But no wonder when you read about the crazy head of Sony Pictures, the woman
that got kicked because of the scandals that got made public (emails leaked).
For example we can "thank" her for that the Steve Jobs movie lost the The
Social Network director and is now such a boring piece of movie.

We don't need hundreds of super hero movies, such a mass is stupid. Where are
the funny movies, the action movies, the adventure movies? We want less CGI
and more real action, or CGI looking like real action.

We want movies not boring hour long series, we have no time to waste hours for
a stretched story arc.

The Accountant, (second half of) Bourne 2016, Jack Reacher 2, Mission
Impossible Rogue Nation ... were good movies. But it gets harder and harder to
find a few movies per year that are watchable.

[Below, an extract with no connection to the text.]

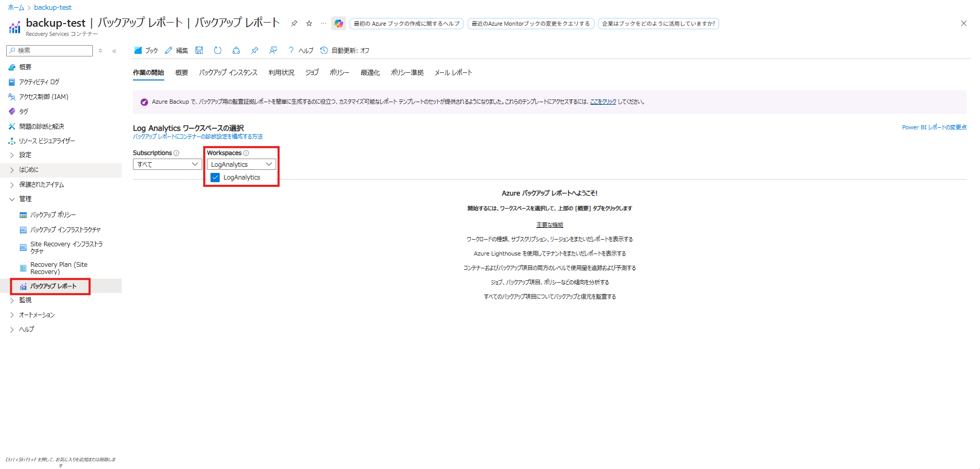Screen dimensions: 980x469
Task: Collapse the 管理 section in sidebar
Action: (x=25, y=199)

The last two X-Men movies were
so bad, so many CGI effects, so dark, so little content that made the previous
X-Men movies great. Were are the Die Hard 1-2, Air Force One, first three Tom
Clancy movies of this decade - right, directors and script writers forgot how
to pace a movie, as constant action is just wrong, you need intense action
then calm situations and then action again and a bit humour does't hurt
(something almost completely forgotten). I just saw a 1968 action movie and it
was so much better (Steven Spielberg mentioned it's his favourite movie he
sees up to), this decades Hollywood is in a sad state.

------
rabboRubble
For Hollywood movies, I only do matinees. Frack paying $20+ for a single
ticket. At that price point, if the movie sucks, it generates massive
butthurt. These days I only go to a nighttime movie if somebody I like wants
me there. Maybe 2 a year?

Art house tickets are like 5-10 bucks on smaller screens. I can buy pizza and
beer at these places. There is a narrow table to hold my pizza and beer. This
is my price point for a nighttime movie.

Good luck to Hollywood at those dollars.

------
smaili
Would be interesting if theaters find a way to reduce audience interference
while still capturing the audience atmosphere. The last couple of outings have
had me sit next to people playing with phones or talking during the movie.